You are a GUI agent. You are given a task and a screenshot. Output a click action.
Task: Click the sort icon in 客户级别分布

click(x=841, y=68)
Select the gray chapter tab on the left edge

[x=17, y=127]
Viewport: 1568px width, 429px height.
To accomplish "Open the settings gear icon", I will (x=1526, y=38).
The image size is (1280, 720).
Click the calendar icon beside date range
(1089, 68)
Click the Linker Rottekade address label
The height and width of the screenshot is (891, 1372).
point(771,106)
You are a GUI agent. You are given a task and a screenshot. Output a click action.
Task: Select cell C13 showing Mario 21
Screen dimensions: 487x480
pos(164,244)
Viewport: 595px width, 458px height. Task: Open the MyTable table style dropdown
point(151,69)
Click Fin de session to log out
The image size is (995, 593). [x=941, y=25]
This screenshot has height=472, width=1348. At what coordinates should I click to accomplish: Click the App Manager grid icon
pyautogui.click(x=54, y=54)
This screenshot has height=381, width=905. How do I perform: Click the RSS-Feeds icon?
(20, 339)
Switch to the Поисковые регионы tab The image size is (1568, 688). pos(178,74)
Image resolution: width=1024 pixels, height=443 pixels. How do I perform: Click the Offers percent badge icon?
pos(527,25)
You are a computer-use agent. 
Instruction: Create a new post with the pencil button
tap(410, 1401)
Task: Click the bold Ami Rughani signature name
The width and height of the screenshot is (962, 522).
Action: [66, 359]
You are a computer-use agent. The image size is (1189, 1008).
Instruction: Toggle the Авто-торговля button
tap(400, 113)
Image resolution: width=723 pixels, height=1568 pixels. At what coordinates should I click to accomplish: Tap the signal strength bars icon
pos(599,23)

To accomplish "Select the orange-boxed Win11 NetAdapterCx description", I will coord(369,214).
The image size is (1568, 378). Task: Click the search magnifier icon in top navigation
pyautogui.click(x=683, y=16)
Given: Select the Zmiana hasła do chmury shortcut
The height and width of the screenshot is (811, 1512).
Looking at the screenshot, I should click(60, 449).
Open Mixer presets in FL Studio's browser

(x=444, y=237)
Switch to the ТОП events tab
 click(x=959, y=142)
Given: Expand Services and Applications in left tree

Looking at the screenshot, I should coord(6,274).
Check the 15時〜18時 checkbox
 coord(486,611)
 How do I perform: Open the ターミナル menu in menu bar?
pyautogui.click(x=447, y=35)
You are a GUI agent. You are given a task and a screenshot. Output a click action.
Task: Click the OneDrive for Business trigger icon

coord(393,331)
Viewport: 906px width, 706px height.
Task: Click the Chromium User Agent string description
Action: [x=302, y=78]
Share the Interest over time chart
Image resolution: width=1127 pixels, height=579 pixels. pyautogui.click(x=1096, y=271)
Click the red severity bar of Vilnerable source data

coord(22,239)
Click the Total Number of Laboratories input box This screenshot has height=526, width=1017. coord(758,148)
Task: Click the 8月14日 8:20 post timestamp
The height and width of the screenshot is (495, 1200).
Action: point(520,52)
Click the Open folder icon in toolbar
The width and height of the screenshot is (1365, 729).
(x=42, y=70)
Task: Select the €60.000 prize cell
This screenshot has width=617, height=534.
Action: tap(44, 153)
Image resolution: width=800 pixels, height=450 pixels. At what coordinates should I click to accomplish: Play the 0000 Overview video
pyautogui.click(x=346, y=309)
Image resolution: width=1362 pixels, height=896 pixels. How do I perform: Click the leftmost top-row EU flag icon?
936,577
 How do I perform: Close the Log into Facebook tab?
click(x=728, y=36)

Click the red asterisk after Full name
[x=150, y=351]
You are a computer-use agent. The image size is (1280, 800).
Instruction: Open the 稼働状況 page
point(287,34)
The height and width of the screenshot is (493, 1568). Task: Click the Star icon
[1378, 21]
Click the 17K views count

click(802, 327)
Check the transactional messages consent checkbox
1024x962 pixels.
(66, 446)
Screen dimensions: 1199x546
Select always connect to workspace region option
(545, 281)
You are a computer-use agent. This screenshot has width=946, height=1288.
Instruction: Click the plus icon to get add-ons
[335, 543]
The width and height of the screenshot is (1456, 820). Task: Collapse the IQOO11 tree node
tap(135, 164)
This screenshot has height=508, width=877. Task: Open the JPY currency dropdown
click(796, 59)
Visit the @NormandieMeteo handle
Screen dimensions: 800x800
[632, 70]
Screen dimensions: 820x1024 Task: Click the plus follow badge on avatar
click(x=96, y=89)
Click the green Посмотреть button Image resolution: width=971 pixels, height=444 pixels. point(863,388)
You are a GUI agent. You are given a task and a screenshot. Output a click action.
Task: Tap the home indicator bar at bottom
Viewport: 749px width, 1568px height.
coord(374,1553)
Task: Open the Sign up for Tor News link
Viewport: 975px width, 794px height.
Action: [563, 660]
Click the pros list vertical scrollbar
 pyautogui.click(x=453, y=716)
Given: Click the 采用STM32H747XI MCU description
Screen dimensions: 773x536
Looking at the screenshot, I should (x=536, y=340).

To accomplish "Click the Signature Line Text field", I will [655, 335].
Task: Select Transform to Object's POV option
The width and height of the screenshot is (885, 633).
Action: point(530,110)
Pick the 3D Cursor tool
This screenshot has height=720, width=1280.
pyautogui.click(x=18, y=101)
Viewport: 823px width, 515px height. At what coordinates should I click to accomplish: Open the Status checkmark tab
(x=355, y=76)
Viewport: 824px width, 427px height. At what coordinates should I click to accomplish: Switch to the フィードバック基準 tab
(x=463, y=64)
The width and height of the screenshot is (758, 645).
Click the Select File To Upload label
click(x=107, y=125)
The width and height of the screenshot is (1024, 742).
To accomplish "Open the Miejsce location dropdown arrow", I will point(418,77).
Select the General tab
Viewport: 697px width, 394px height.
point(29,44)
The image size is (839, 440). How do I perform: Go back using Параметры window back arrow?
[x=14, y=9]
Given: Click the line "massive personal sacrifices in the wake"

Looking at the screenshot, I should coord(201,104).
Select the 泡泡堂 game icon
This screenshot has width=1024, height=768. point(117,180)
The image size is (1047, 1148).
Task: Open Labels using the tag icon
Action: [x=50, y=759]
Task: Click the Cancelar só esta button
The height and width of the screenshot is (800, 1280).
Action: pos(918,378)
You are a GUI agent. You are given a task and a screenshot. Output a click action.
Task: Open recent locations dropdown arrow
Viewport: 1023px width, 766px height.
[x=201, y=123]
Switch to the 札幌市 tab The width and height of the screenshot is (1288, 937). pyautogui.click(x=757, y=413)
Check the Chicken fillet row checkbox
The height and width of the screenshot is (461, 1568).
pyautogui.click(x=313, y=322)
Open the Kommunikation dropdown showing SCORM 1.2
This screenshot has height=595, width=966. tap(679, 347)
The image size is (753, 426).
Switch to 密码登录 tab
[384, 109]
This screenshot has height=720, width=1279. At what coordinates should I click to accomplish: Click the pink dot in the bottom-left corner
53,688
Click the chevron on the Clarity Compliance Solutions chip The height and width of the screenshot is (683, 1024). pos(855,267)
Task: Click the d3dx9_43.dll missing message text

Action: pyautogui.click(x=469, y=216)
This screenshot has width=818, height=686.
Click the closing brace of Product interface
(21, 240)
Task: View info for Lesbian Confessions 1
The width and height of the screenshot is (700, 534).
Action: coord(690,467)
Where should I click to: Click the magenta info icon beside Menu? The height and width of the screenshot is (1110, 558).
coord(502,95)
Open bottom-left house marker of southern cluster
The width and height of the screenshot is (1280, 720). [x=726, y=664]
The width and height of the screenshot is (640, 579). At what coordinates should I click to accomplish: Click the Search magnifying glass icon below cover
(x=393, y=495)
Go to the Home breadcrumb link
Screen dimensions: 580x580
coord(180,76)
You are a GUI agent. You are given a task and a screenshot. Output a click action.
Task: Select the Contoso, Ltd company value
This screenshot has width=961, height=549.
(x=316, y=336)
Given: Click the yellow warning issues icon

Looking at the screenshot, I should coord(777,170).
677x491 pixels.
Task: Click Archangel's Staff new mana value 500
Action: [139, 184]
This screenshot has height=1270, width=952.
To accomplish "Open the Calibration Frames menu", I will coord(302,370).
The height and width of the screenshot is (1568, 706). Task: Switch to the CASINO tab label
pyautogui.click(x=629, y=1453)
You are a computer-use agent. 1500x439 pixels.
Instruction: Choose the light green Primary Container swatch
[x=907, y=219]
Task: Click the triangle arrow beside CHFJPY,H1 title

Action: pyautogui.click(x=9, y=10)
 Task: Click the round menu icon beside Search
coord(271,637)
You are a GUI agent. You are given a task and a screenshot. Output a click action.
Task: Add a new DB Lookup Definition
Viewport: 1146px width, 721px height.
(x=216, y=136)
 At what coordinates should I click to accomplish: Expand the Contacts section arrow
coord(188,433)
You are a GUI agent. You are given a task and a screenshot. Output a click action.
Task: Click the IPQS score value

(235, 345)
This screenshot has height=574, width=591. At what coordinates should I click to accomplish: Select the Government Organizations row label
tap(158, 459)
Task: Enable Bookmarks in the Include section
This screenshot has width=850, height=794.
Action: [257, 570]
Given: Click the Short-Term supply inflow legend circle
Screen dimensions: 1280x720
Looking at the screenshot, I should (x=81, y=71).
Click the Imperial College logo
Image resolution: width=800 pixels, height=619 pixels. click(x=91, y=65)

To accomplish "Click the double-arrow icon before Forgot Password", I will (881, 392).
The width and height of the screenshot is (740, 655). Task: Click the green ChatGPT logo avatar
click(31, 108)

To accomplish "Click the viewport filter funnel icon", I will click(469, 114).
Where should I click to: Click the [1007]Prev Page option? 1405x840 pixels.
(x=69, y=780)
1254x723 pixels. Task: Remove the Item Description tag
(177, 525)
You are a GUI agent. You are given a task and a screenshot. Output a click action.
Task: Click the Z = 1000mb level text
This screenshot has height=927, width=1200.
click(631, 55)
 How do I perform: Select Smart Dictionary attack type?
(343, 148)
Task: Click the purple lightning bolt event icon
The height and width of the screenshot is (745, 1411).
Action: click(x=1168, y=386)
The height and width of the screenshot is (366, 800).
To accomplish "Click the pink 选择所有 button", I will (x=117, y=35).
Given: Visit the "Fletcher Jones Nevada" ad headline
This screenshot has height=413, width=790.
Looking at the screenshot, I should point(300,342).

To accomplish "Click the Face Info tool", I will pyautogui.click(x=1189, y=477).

▬▬▬

**Work task**
Nothing outside this range should appear: the lines from the start of the listing through the line with "Task: Select cell C13 showing Mario 21", each reproduced exactly, both ends included.

**Answer to the problem**
You are a GUI agent. You are given a task and a screenshot. Output a click action.
Task: Click the sort icon in 客户级别分布

click(x=841, y=68)
Select the gray chapter tab on the left edge

[x=17, y=127]
Viewport: 1568px width, 429px height.
To accomplish "Open the settings gear icon", I will (x=1526, y=38).
The image size is (1280, 720).
Click the calendar icon beside date range
(1089, 68)
Click the Linker Rottekade address label
The height and width of the screenshot is (891, 1372).
point(771,106)
You are a GUI agent. You are given a task and a screenshot. Output a click action.
Task: Select cell C13 showing Mario 21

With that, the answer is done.